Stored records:

------------------------------------

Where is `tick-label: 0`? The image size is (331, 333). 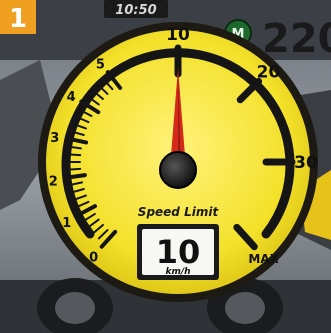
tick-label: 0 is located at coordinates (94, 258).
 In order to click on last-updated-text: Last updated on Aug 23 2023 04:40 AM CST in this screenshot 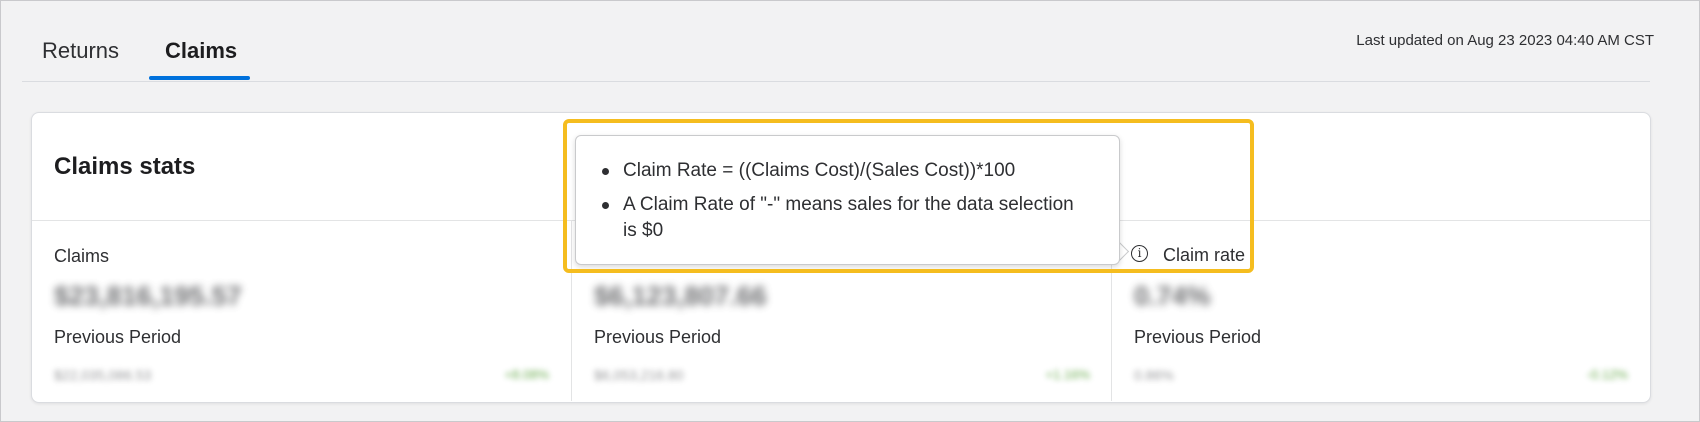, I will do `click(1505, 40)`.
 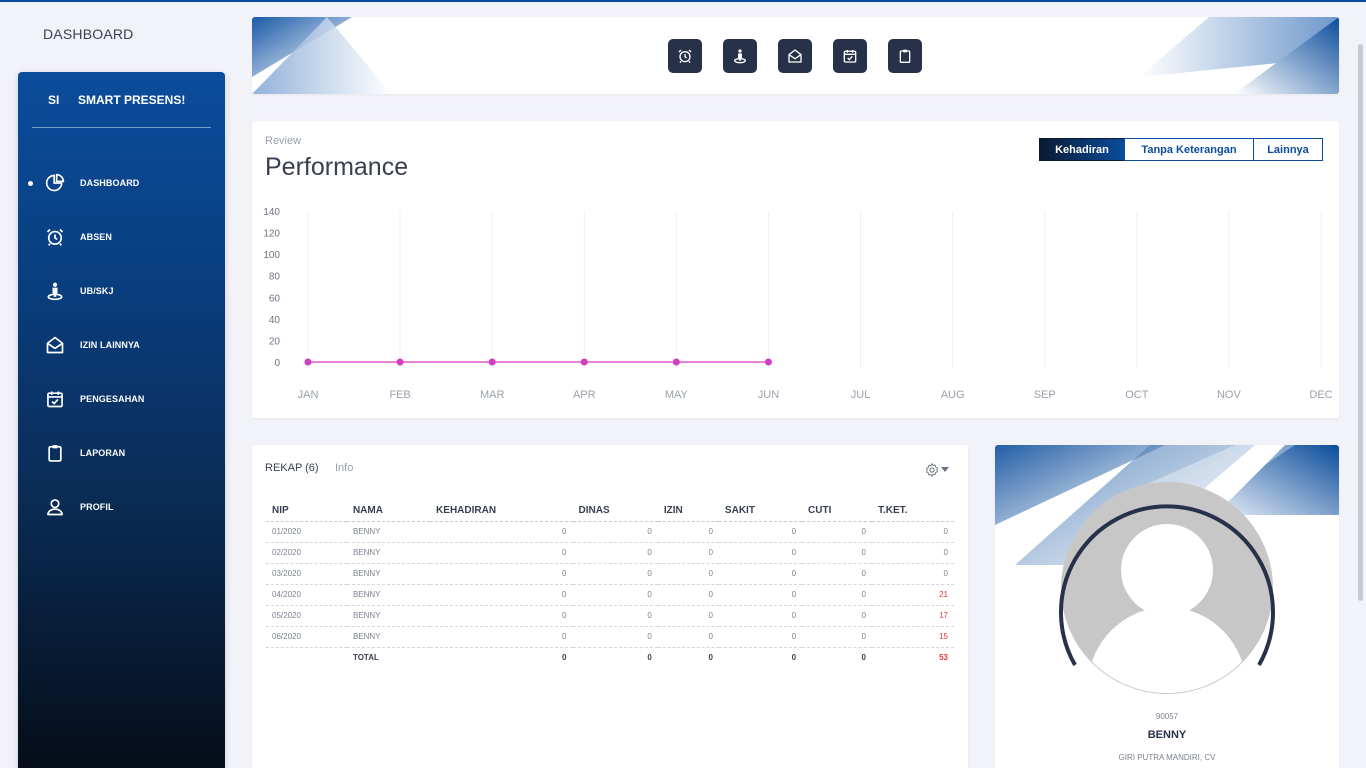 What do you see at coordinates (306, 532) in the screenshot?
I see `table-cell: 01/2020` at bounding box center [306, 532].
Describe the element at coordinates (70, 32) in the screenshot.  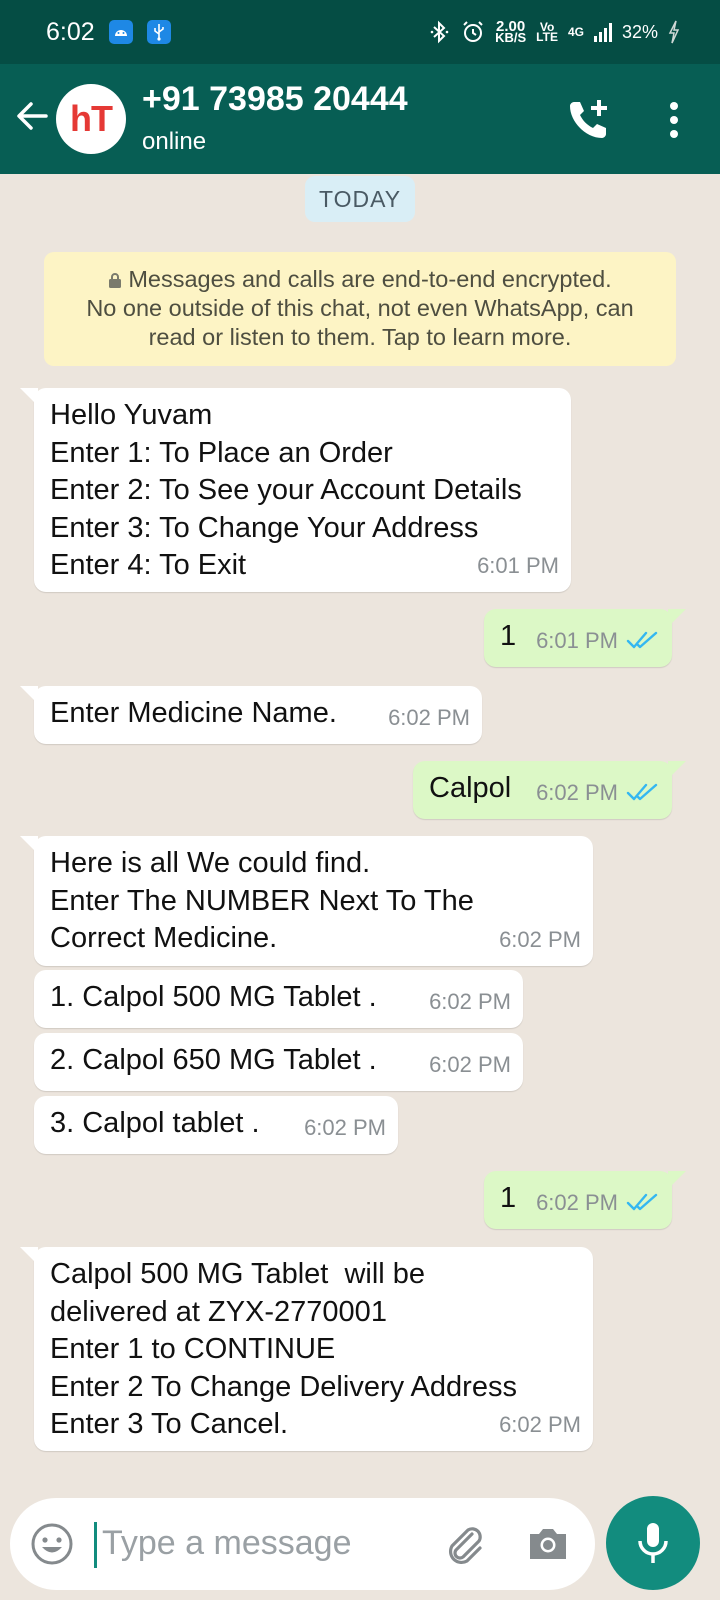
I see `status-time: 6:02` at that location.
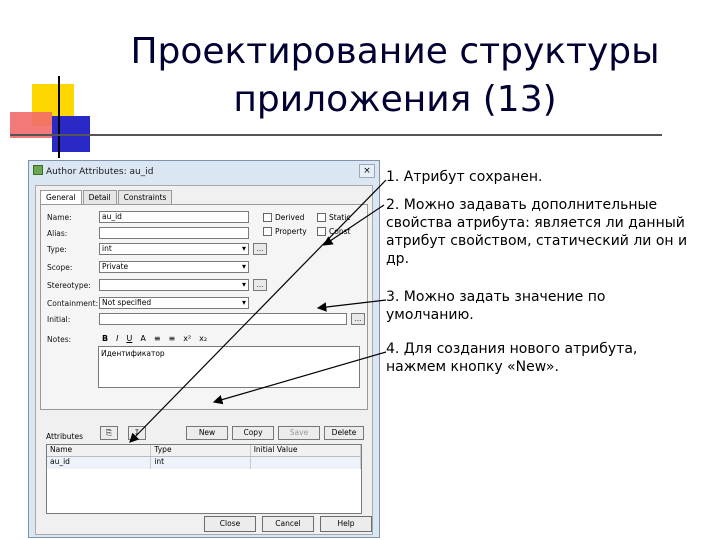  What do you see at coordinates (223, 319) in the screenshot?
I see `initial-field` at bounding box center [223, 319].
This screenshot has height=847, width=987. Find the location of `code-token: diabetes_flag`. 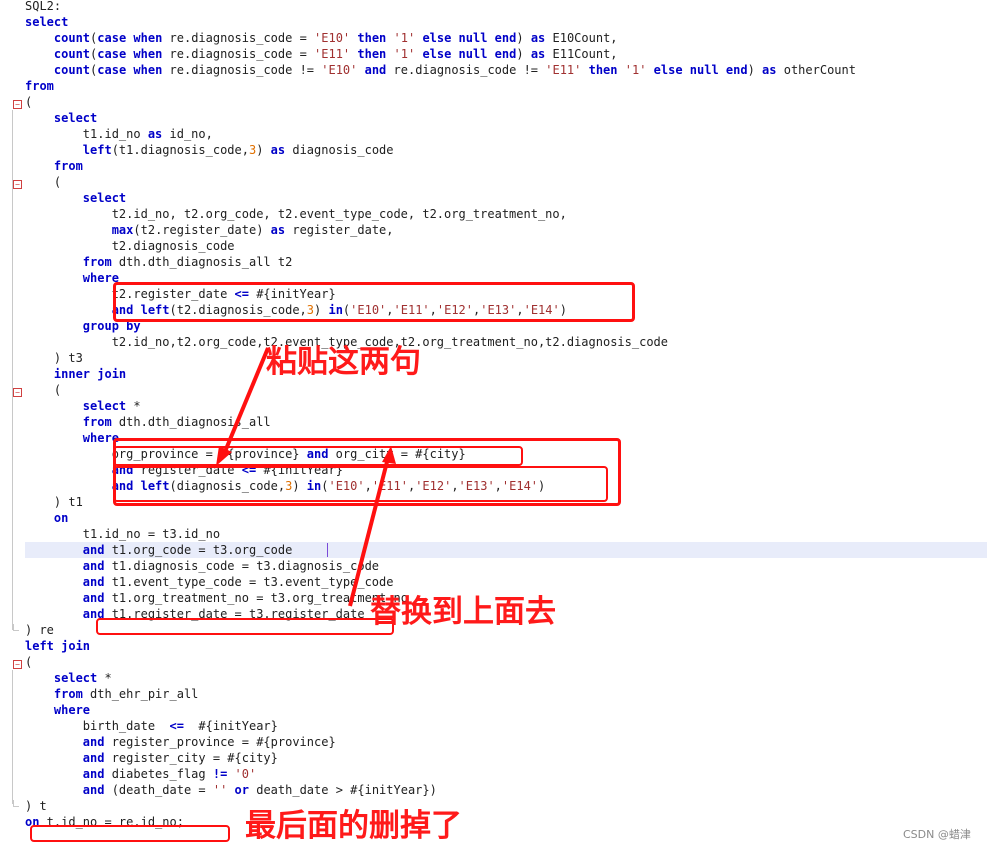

------------------------------------

TASK:
Reproduce the items above verbatim, from the line containing "Describe the element" through the line containing "center [223, 319].", and leave out the pictures.

OUTPUT BELOW:
Describe the element at coordinates (70, 32) in the screenshot.  
I see `status-time: 6:02` at that location.
  What do you see at coordinates (223, 319) in the screenshot?
I see `initial-field` at bounding box center [223, 319].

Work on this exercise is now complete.